I check the does multiple times a day when they are due to kid. Their ligments and udders are checked when they are given their daily feeding of grain in the evening and also checked throughout the day on those with due dates approaching quickly. Since I started feeding their large feeding of hay and grain in the evening (Thanks, Vicki!) we have very very few night kiddings and even fewer early morning kiddings. Most kid from 4PM-10PM just as I like it.
We kid out a fairly good sized group a few times throughout the winter and spring and sometimes into Summer (yuck). They have a good sized space inside of the milking barn (cow) and also access outside. Hay is fed outside and they have to walk up a fairly steep hill. When a doe is in labor, she goes into a kidding pen. Things have changed slightly since we sold 3/4 of the milking herd (cow) and gave up our Grade A license. We have four kidding pens below where we used to stall cows in the winter. Plus I can put up kidding pens in the main section of their run in. We use hog panels cut to 5 and 6 foot lengths to have pens that can be put up quickly and taken down later. The hog panels allow the does to still see their penmates but they can't be bothered. 
If I worry a doe may kid while I am gone, I'll put her in a kidding pen. These are usually First fresheners. Especially in the winter. Left to their own devices FFs will invariably go out and drop their kids in the snow. This has to do with older does making them uncomfortable.
We use CAE Prevention on doelings and excess bucklings. The dam is left with however many kids we leave on her. How long she stays in the bonding pen depends on how quickly she and her kids bond and how strong her kid is. I like to have them out within 2-7 days. Sometimes, with older does who have proven their maternal abilities and with strong kids at side, they will be kicked out in less than 24 hours, ahead of a younger doe who has already been in a bonding pen for 3 days. I let mother and kid(s) out late morning. This is when the majority of the does are outside at the hay bale and enjoying the sun. This gives mom and kid(s) a chance to explore unharrassed.

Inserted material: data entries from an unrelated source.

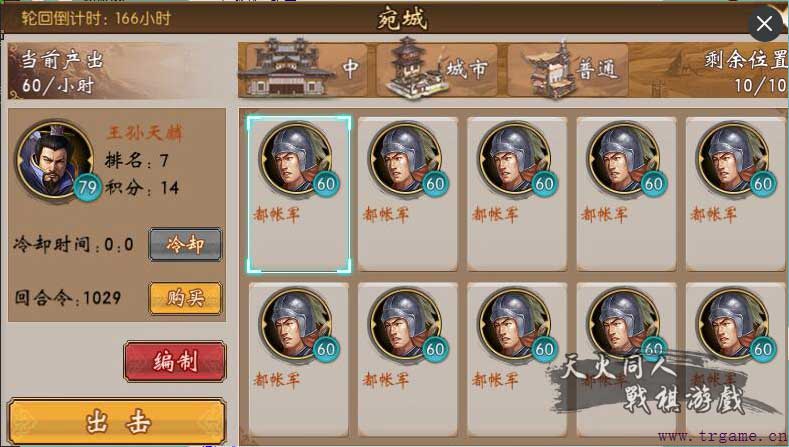
Task: Select the first soldier portrait in bottom row
Action: pyautogui.click(x=296, y=324)
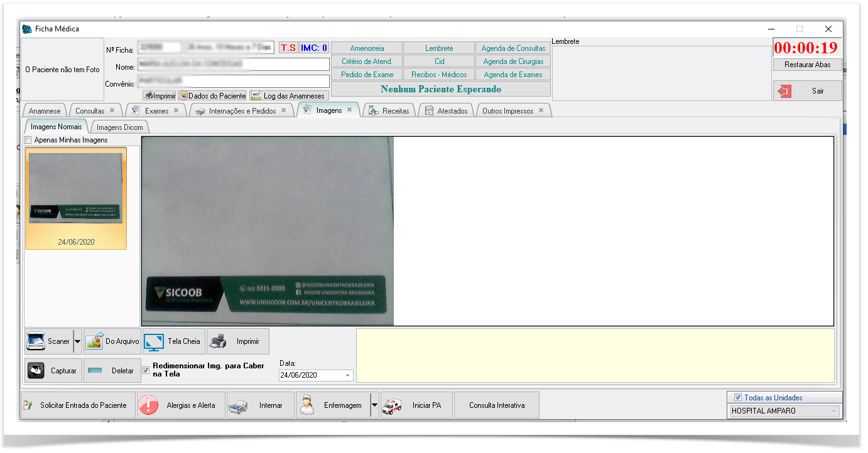The width and height of the screenshot is (868, 453).
Task: Toggle Todas as Unidades checkbox
Action: 737,397
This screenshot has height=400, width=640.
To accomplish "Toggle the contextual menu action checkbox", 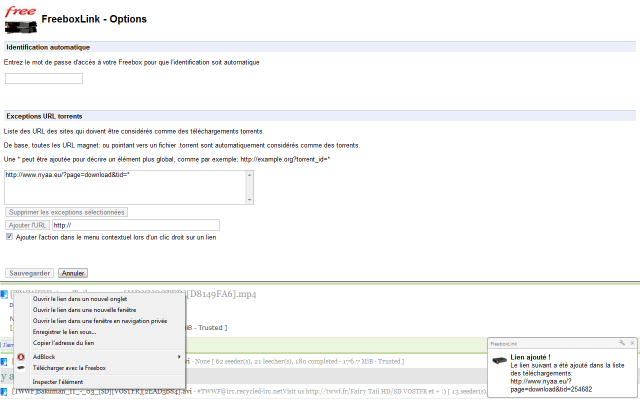I will coord(10,238).
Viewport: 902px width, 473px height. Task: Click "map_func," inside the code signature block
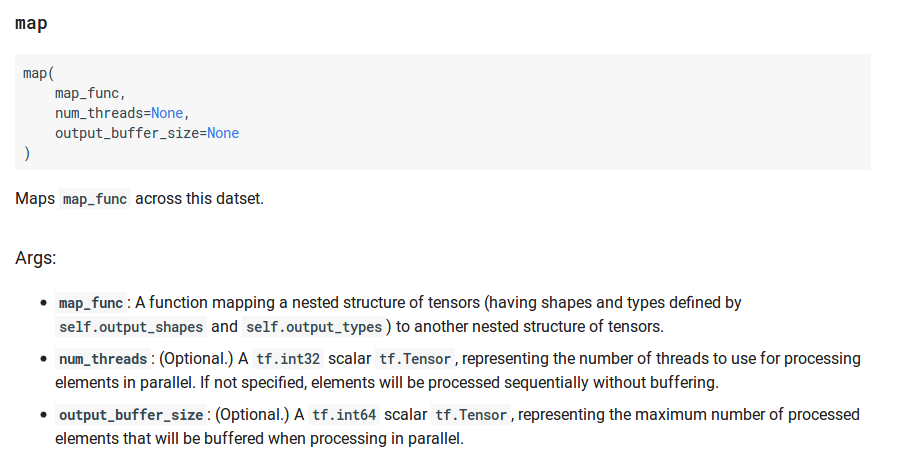click(x=90, y=93)
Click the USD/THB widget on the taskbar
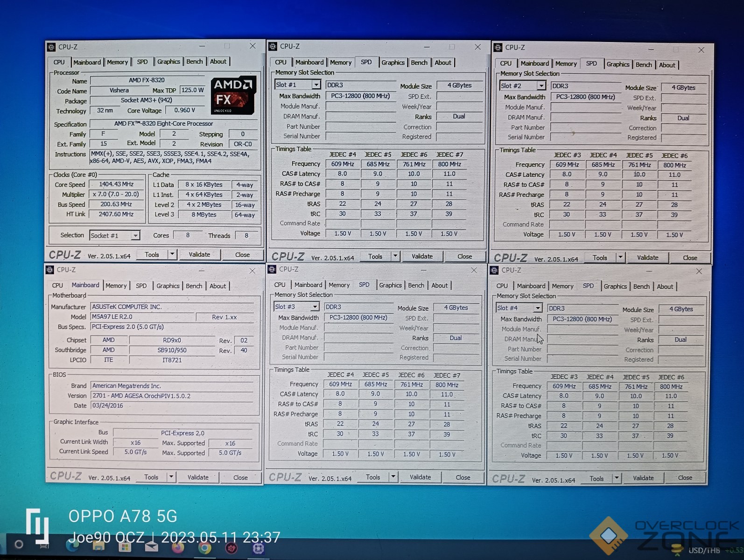Image resolution: width=744 pixels, height=560 pixels. click(705, 551)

The concern with penning a doe long before she is due is that exercise is so vital for a delivery to go smoothly. If you pen a doe up for a week before her delivery date she isn't getting the exercise she needs.
So I try to hold off until the very last minute.


----------



## Bella Star (Oct 27, 2007)

I have a area fenced off that's close to my house, I LOVE those free pallet's that are 8' long, I make houses using pallets and landscape timbers then cover with tin ,they are cheap and quick to make, they work and look good ,I leave the bottom open to soil,add chips and put a 2x6 across the doorway bottom to keep the babies in. I also wrap and secure the cord of a clamp on light around the top wood for a light in a corner and heat source that the baby kids love ,we even have a small heater secured in one ,you can add dividers in a 8' house so 2 doe's can have their babies in each section. I let the does pick their house for kidding and my doe's wont let another doe in with their kids .We also can move the houses around with the tractor after taking off the front pallet .


----------



## buckrun (Mar 7, 2008)

Our approach is much like Roseanna. We normally kid out in winter when it is cold and wet so each of our kidding stalls has a baby box that has a heat lamp fixture in the top. They find it themselves within minutes if they are cold. Hate watching little ones shiver! After the kids are 2 weeks old and have learned to come and go from barn to pasture (we plant rye so they graze all year) we start teaching them to go into a 'baby safe' at night which also has a larger box for a group with heat lamp so I can start them on cocci pellets and start taking half the milk production each morning. They learn to dash thru the little door very quickly to compete for pellets and beet pulp.After milking moms are passed into the baby safe and thru to the pasture after hooking up with their kiddos. (literally!)

FF get to come into kidding stalls at night starting 2 weeks before due date to let them eat without competing and be relaxed and assured they will have a place where older does will not evict them just because they can.

Lee

This photo is titled - Oh Sissy- Bebo Pooped on Your Head! These are 2 of quads that found the box in minutes- basking! We used foil lined plywood-very cozy.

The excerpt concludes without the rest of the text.